Physicists’ findings open a promising way to confirm the quantum origin of Hawking radiation
LSU physicists have taken advantage of quantum information theory techniques to reveal a mechanism to amplify or “boost” entanglement production in the Hawking effect in a controlled way. Additionally, these scientists propose a protocol to test this idea in the laboratory using artificially produced event horizons. These results were recently published in Physical examination letters“Quantum Aspects of Stimulated Hawking Radiation in an Analog White-Black Hole Pair”, where Ivan Agullo, Anthony J. Brady, and Dimitrios Kranas present these ideas and apply them to optical systems containing the analog of a white hole pair -black.
Black holes are among the most mystifying objects in our universe, largely due to the fact that their inner workings are hidden behind a completely obscuring veil – the black hole event horizon.
In 1974, Stephen Hawking added more mystique to the character of black holes by showing that, once quantum effects are taken into account, a black hole is not really black at all but, instead, emits radiation, like if it was a hot body, gradually losing mass in the so-called “Hawking evaporation process”. Moreover, Hawking’s calculations showed that the emitted radiation is quantum mechanically entangled with the innards of the black hole itself. This entanglement is the quantum signature of the Hawking effect. This stunning result is difficult, if not impossible, to test on astrophysical black holes, because Hawking’s faint radiation is dwarfed by other sources of radiation in the cosmos.
On the other hand, in the 1980s, a seminal paper by William Unruh established that the spontaneous production of entangled Hawking particles occurs in any system that can support an efficient event horizon. Such systems generally fall under “analog gravity systems” and opened a window for testing Hawking’s ideas in the laboratory.
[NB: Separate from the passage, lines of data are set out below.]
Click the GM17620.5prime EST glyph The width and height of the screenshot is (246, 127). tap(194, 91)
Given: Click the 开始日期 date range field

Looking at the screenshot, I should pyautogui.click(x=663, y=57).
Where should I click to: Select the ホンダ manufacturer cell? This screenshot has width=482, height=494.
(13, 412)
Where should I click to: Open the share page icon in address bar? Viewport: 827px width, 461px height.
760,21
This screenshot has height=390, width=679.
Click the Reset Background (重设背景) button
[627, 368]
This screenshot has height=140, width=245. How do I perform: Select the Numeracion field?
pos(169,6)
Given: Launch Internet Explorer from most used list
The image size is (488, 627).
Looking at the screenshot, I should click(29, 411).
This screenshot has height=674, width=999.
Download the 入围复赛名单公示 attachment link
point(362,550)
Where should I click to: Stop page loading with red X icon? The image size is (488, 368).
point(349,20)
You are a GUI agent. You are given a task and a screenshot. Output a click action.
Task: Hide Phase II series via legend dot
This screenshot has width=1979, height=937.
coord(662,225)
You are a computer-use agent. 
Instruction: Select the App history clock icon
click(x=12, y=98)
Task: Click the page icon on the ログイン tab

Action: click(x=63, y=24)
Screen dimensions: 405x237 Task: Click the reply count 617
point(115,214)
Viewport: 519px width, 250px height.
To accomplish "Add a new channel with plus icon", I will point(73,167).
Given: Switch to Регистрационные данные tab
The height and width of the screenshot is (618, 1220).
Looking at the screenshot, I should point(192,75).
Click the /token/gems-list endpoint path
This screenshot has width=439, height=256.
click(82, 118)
Serious experimental investigations of analog gravity systems—made of Bose-Einstein condensates, nonlinear fiber optics, or even running water—have been underway for more than a decade. Stimulated and spontaneously generated Hawking radiation has recently been observed on several platforms, but the measurement of entanglement has proven elusive due to its weak and fragile character.
“We show that by illuminating the horizon, or horizons, with appropriately chosen quantum states, one can tunably amplify the production of entanglement in the Hawking process,” said Associate Professor Ivan Agullo. “As an example, we apply these ideas to the concrete case of a pair of white-black analog holes that share an interior and are produced in a nonlinear optical material.”
“Many of the quantum information tools used in this research came from my graduate research with Professor Jonathan P. Dowling,” said Anthony Brady, a 2021 former PhD student, postdoctoral researcher at the University of Arizona. “Jon was a charismatic character, and he brought his charisma and nonconformity to his science, as well as his advice. He encouraged me to work on quirky ideas, like analog black holes, and see if I I could merge techniques from various areas of physics — like quantum information and analog gravity — to produce something new, or “cute,” as he liked to call it.”
“The Hawking process is one of the richest physical phenomena connecting seemingly unrelated areas of physics, from quantum theory to thermodynamics and relativity,” said LSU graduate student Dimitrios Kranas. “Analog black holes have added an extra flavor to the effect, at the same time giving us the exciting opportunity to test it in the lab. Our detailed numerical analysis allows us to probe new features of Hawking’s process, helping us to understand better the similarities and differences between astrophysical and analog black holes.”